Quando Ava Gardner morreu aos 67 anos na Inglaterra, no dia 25 de janeiro de 1990, nenhum de seus ex-maridos foi ao funeral. Eu fiquei chocado. Não chegava a ser uma surpresa porque a atriz não os tinha muito em conta. A ponto de cunhar a frase meio cruel: “É uma completa vergonha. Fui estrela de cinema durante 25 anos e tudo o que consegui são três ex-maridos asquerosos”. Não é o tipo de coisa que deixa ninguém lisonjeado, principalmente os ex-maridos. Além de ex-maridos, Ava teve uma penca de casos: entre eles com o toureiro Luís Miguel Dominiquin, que lhe foi apresentado por Hemingway. E, surpreendentemente, com Fidel Castro. Ava chegou a sair no braço com uma furiosa revolucionária amante do famoso barbudo. Ava contou um segredo de Fidel: ele tinha o hábito de usar meias de cores diferentes em cada pé.

::::::::

● **EXERCÍCIO ESCRITO 1**: Transcreva, do texto sobre Ava Gardner, o trecho entre "Quando Ava Gardner" e "em cada pé.", inclusive.
● **EXERCÍCIO ESCRITO 2**: Prossiga a redação do texto sobre Ava Gardner a partir da última frase apresentada.

● **DADOS FORNECIDOS**:
::::::::

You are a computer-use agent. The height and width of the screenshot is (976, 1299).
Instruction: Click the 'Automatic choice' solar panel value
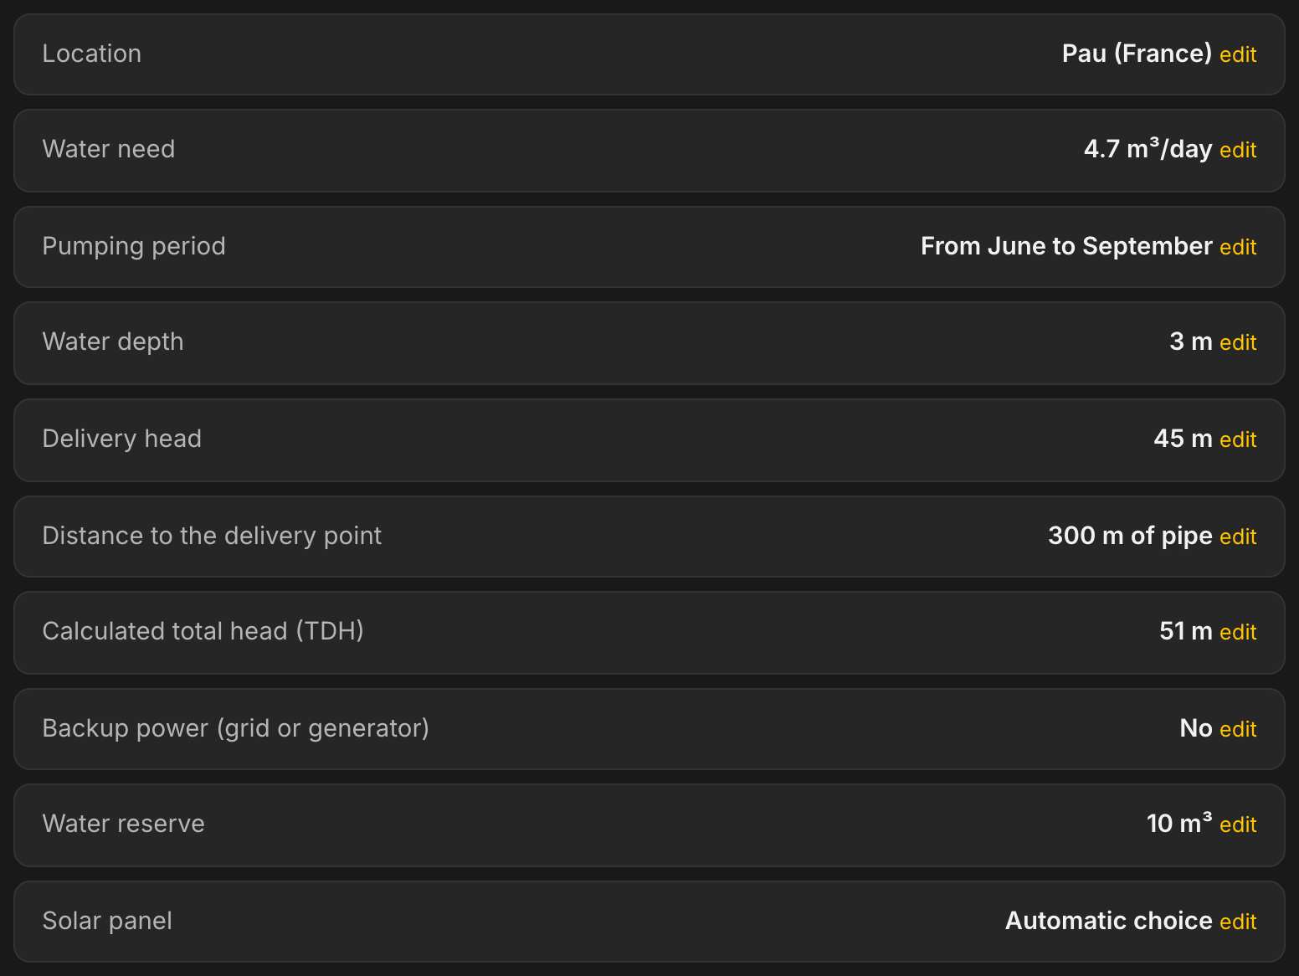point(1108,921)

::::::::

● **SAÍDA ESPERADA 1**:
Quando Ava Gardner morreu aos 67 anos na Inglaterra, no dia 25 de janeiro de 1990, nenhum de seus ex-maridos foi ao funeral. Eu fiquei chocado. Não chegava a ser uma surpresa porque a atriz não os tinha muito em conta. A ponto de cunhar a frase meio cruel: “É uma completa vergonha. Fui estrela de cinema durante 25 anos e tudo o que consegui são três ex-maridos asquerosos”. Não é o tipo de coisa que deixa ninguém lisonjeado, principalmente os ex-maridos. Além de ex-maridos, Ava teve uma penca de casos: entre eles com o toureiro Luís Miguel Dominiquin, que lhe foi apresentado por Hemingway. E, surpreendentemente, com Fidel Castro. Ava chegou a sair no braço com uma furiosa revolucionária amante do famoso barbudo. Ava contou um segredo de Fidel: ele tinha o hábito de usar meias de cores diferentes em cada pé.

● **SAÍDA ESPERADA 2**:
Quando ela morreu, eu, que não fui toureiro e nem guerrilheiro, fiquei triste. Mas se fosse um de seus casos – ou um de seus asquerosos ex-maridos – e tivesse grana para me deslocar até lá, eu teria ido ao funeral dela. Acho que ir ao funeral de uma pessoa que foi importante na vida da gente é também questão de elegância. O curioso é que embora pense assim não faço questão de ninguém neste dia tão importante na minha vida, o da morte. Primeiro que gosto de bater papo com os convidados e não vou poder fazer isso. Depois, eu sou adepto da velha frase: faça o que tiver que fazer em vida, de preferência coisas bacanas. Eu tenho um amigo que gosta de homenagens. E ultimamente ele está sendo muito homenageado. Deve estar feliz.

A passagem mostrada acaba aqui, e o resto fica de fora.